Selection:
§ §

Creamy garlic chicken and broccoli bowls are a quick, low-carb comfort food featuring tender chicken, crisp broccoli, and a luscious garlic-Parmesan cream sauce. This easy weeknight dinner is rich, satisfying, and naturally gluten-free.

Ingredients

Scale
  • 2 large boneless, skinless chicken breasts (about 1 lb), cut into bite-sized pieces
  • 1 tablespoon olive oil
  • 1 teaspoon sea salt
  • 1/2 teaspoon ground black pepper
  • 1/2 teaspoon smoked paprika (or regular paprika)
  • 1 medium head broccoli (about 12 oz), cut into florets
  • 1/2 teaspoon salt (for blanching)
  • 4 cloves garlic, minced
  • 2 tablespoons unsalted butter
  • 1 cup heavy cream (or half-and-half for lighter version)
  • 1/4 cup grated Parmesan cheese
  • 1 teaspoon dried Italian herbs (or mix of oregano, basil, and thyme)
  • 1/2 teaspoon onion powder (optional)
  • Juice of 1/2 lemon (about 1 tablespoon)
  • Salt and pepper to taste
  • Fresh parsley, chopped (optional, for garnish)
  • Extra grated Parmesan (optional, for serving)

§ §

Information shown:

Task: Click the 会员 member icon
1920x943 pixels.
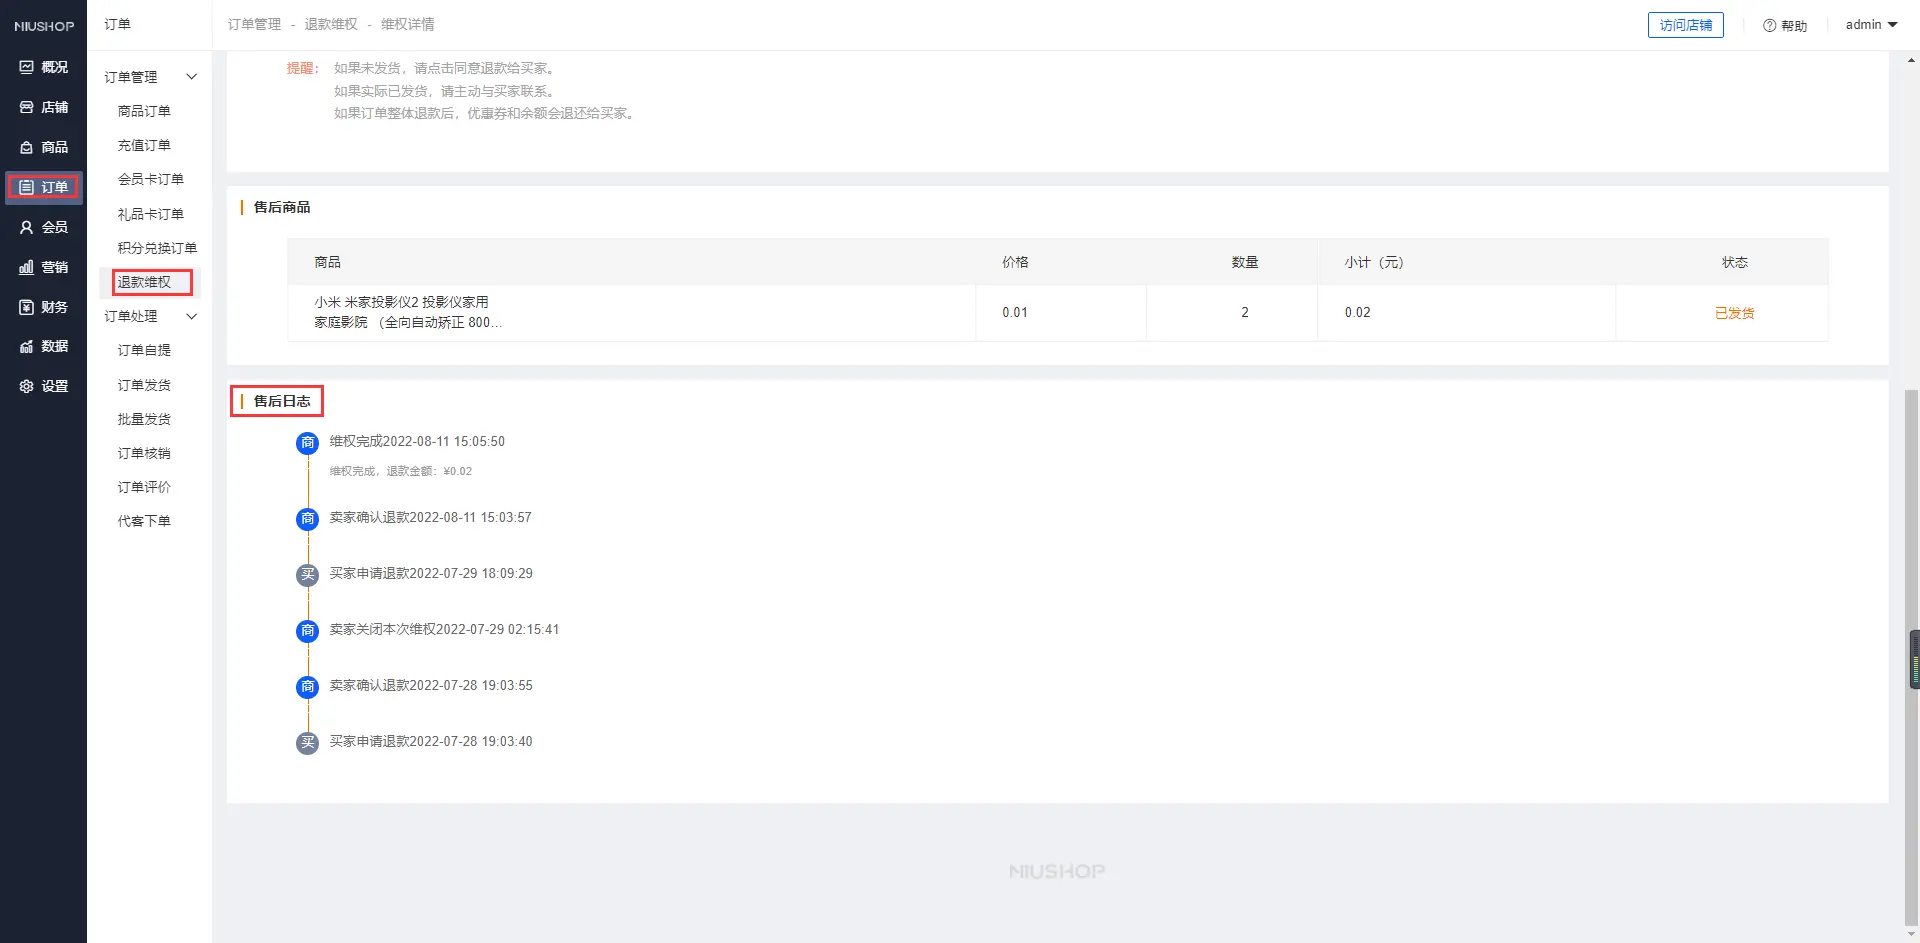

§ §

Tasks and exercises:
a – Retype the stretch of the chicken and broccoli recipe from "Creamy garlic chicken" through "salt (for blanching)".
b – In the chicken and broccoli recipe, what can be used in place of heavy cream for a lighter version?

Written answers:
a –
Creamy garlic chicken and broccoli bowls are a quick, low-carb comfort food featuring tender chicken, crisp broccoli, and a luscious garlic-Parmesan cream sauce. This easy weeknight dinner is rich, satisfying, and naturally gluten-free.

Ingredients

Scale
  • 2 large boneless, skinless chicken breasts (about 1 lb), cut into bite-sized pieces
  • 1 tablespoon olive oil
  • 1 teaspoon sea salt
  • 1/2 teaspoon ground black pepper
  • 1/2 teaspoon smoked paprika (or regular paprika)
  • 1 medium head broccoli (about 12 oz), cut into florets
  • 1/2 teaspoon salt (for blanching)

b – Half-and-half